Ser garoto em 1952 no colégio interno e torcer loucamente por Castilho, Píndaro e Pinheiro, Telê e Waldo. Anos depois, Jair Marinho, Altair, Maurinho e Escurinho. Didi!
Helio Andel começou torcendo pelo São Paulo. Em certo momento se apaixonou de vez pelo Fluminense. Quando saiu da escola, era órfão de pai e mãe. Veio para o Rio e nunca mais voltou à terra natal, exceto para trabalhar.
Ganhou dinheiro, perdeu, ganhou, perdeu de vez.
Gostou de música, numa linha que passava pela verdadeira música sertaneja, Ray Charles, Wilson Simonal, o pagode carioca dos anos 1980, Jethro Tull e outras coisas.
Bebeu para esquecer a dor da morte dos pais, o irmão suicida no exílio e a derrocada financeira. Errou e acertou.
Desde aqueles dias de 1952, foi Fluminense até o fim. Não passava duas semanas sem ir ao Maracanã. Aos domingos, comprava todos os jornais possíveis para ter as informações do futebol: O Globo, O Dia, Jornal dos Sports, Jornal do Brasil, às vezes Folha e Estado.
Adorava chegar cedo ao Maracanã, antes de todo mundo, só para espiar o grande portão de ferro e mais nada. Sentado nos degraus da entrada ou num dos muitos bancos de praça que antigamente cercavam o estádio. Gostava de comprar ingressos para os garotos pobres que pediam nas filas da bilheteria, fez isso inúmeras vezes e, mesmo discretamente, se emocionou.
Se a vida pessoal foi sofrida, a esportiva foi maravilhosa. Com vinte e poucos anos viu de perto o strike do Fluminense em meados dos anos 1960 até atravessar toda a gloriosa década de 1970 e desaguar nos tricampeões de 1983-1985. Anos de glória.
Sereno, encarou a tempestade de 1996-1999 como alguém que já a previra desde 1989. E comemorou discretamente a lenta recuperação do Flu no começo do século XXI.
Quando teve um problema de saúde e precisou parar de andar, nunca mais foi ao estádio. Até poderia, mas o desgosto lhe tomou. Tinha sempre a TV à disposição para os jogos, mas sua preferência era sempre o radinho de pilha, onde tudo é mais emocionante e tem uma aura de imaginação.
Apesar de sofrer com a recente viuvez à época, comemorou muito a vitória na final da Copa do Brasil de 2007. Aquela noite diante do Figueirense foi um março, foi o momento em que o Fluminense se reencontrou com si mesmo. O Fluminense campeão, diferente de muitas ocasiões, marcando o gol do título no comecinho da decisão, ao contrário de tantas vezes quando o Flu garantiu títulos imortais nos acréscimos da arbitragem.
################
== INSTRUÇÕES A SEGUIR ==
Reescreva o trecho do texto sobre Helio Andel que vai de "Ser garoto em" até "e outras coisas.", inclusive, trocando "São Paulo" por "Corinthians".

== MATERIAL FORNECIDO ==
################
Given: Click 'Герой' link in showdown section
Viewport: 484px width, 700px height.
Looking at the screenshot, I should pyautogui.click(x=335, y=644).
################
== RESPOSTA REDIGIDA ==
Ser garoto em 1952 no colégio interno e torcer loucamente por Castilho, Píndaro e Pinheiro, Telê e Waldo. Anos depois, Jair Marinho, Altair, Maurinho e Escurinho. Didi!
Helio Andel começou torcendo pelo Corinthians. Em certo momento se apaixonou de vez pelo Fluminense. Quando saiu da escola, era órfão de pai e mãe. Veio para o Rio e nunca mais voltou à terra natal, exceto para trabalhar.
Ganhou dinheiro, perdeu, ganhou, perdeu de vez.
Gostou de música, numa linha que passava pela verdadeira música sertaneja, Ray Charles, Wilson Simonal, o pagode carioca dos anos 1980, Jethro Tull e outras coisas.